Space tourism comes in two types, Orbital and Sub-Orbital. Sub-Orbital is a direct spin-off from American discoveries regarding the height of space. Whilst Orbital Space Tourism involves holidaying on the International Space Station, and getting there by Soyuz Rockets, it is much more expensive than real people can afford, and is only for seriously rich people and NASA astronauts, (now that 40% of the shuttle fleet has exploded, and the rest have fallen to pieces). Sub-Orbital Space Tourism by contrast is economical, depending on the country of departure. In Outback Australia, thanks to the local aboriginal tribal elders declaration of space beginning at 100 feet, tourists can take a 20 minute climb into space on Uluru. Closer to home, Americans can enjoy a refreshing sojourn into space in Lancaster County, Pennsylvania, where the local Amish-dominated authorities declare anything over 10 feet from the ground to be in the heavens.

Hazards[edit | edit source]

ISS idiot proofing is written in English.jpg

Unfortunately, due to lack of oxygen in open space, every time an American goes out to look at the View from the International Space Station, the station is depressurized, Russian officials have affixed warning labels to the United States section of the station, to reduce the frequency of this inconvenience.

Early Lunar Attempts[edit | edit source]

Spunicrushkev the space hound was crushed by the weight of his own bladder shortly after entering space.

After several unsuccessful attempts through the use of rocket propelled catapults, the USSR realized that they might have more success if they aimed their unmanned shuttles at space and not West Berlin. On July the 15th In 1952 Nikola Khrushchev set the USSR it's most ambitious space project yet. It was announced several days later that a series of rockets were to be launched at the moon to misalign it's orbit by 3 degrees.

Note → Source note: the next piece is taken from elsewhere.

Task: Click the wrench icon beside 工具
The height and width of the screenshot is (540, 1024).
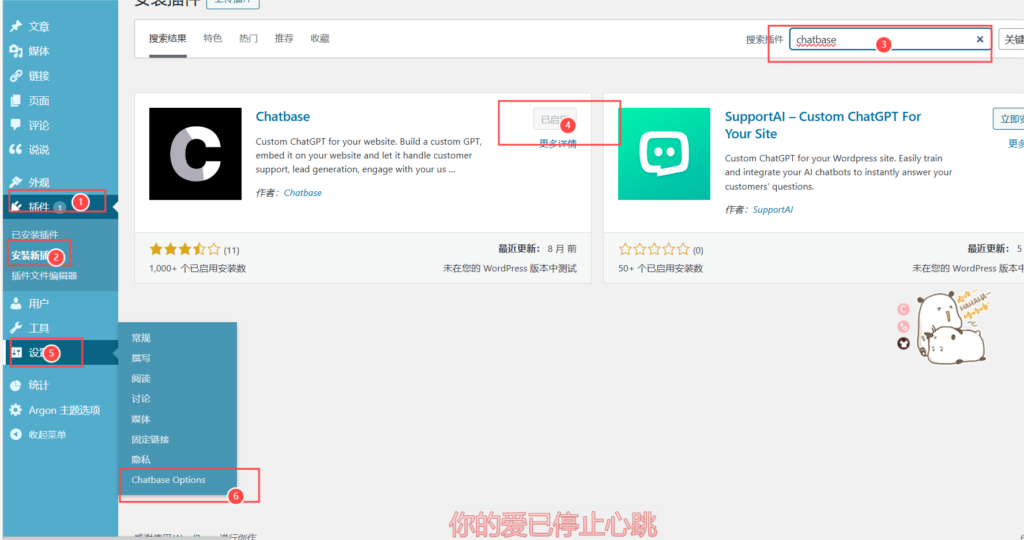Action: 16,328
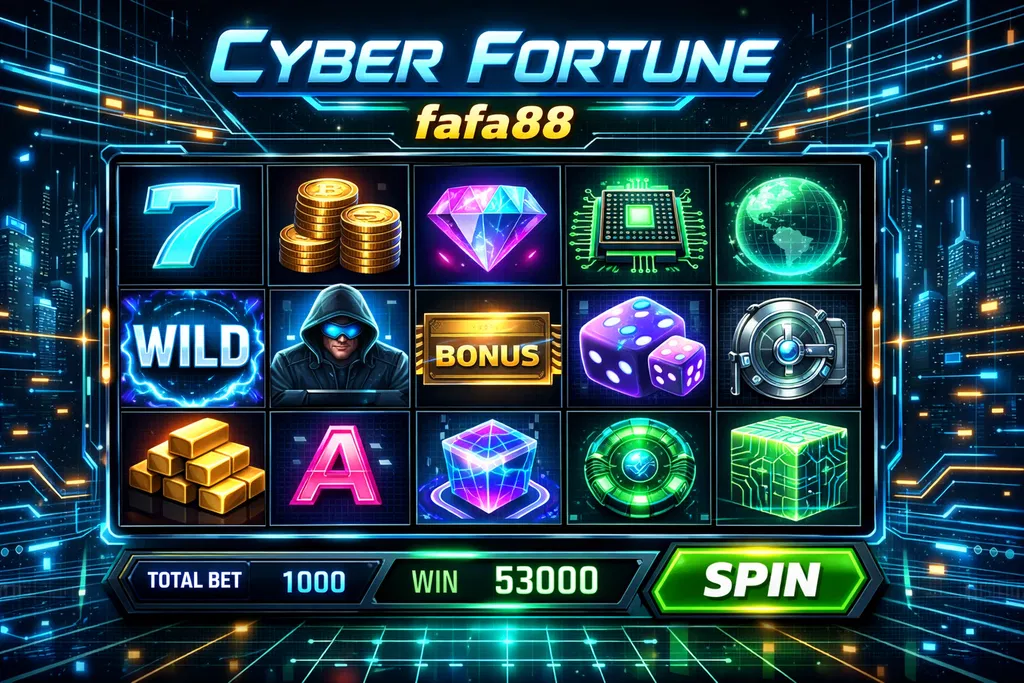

The plan was made to help Khrushchev overcome his fear of the Moon. Unfortunately though, the USSR didn't possess the technology to send an unmanned shuttle to the moon. To correct this problem a trained dog called Spunicruskev, or "inferior bladdered one" in English, was placed in the capsule to help pilot the spaceship. The Mission ended in tragedy when Spunicruskev exploded from what was later revealed to be a swollen bladder. The USSR conceded this was a poor decision and on the next mission a Mexican bladderless snapping turtle was sent.

The Race to Mars[edit | edit source]

America is well positioned to win the race to Mars, thanks to the Brilliant strategy of President Bush and NASA. Whilst The Russian, Chinese and European Space agencies co-operate in the Mars 500 project, to compliment their Rocket-building programs, America has discovered several short-cuts to Mars.

The American President George W. Bush stated "Lifting heavy spacecraft and fuel out of the Earth's gravity is expensive. Spacecraft assembled and provisioned on the moon could escape its far lower gravity using far less energy, and thus, far less cost." You can ask everyones favorite drive by shooter, google, they'll tell you the same thing. To make sure people didn't think this was another one of Bush's stoned rants, NASA's chief repeated the same thing 48 hours later. Clearly the USA has cheated by signing secret agreements with the Moons native inhabitants to provide Labor cheaper than Americans, and the Moon's favorable exchange rate makes the purchase of hardware from local stores more attractive.

Other initiatives include pretending they are not in a race, NASA Chief Sean O'Keefe has repeatedly stated “NASA should not be destination-driven”, then tricking other nations into carrying an American to Mars, and taking credit for the whole project. Like the International Space Station, a Russian station, with passive modules from many countries attached to it, allowing those countries to take credit for the whole station.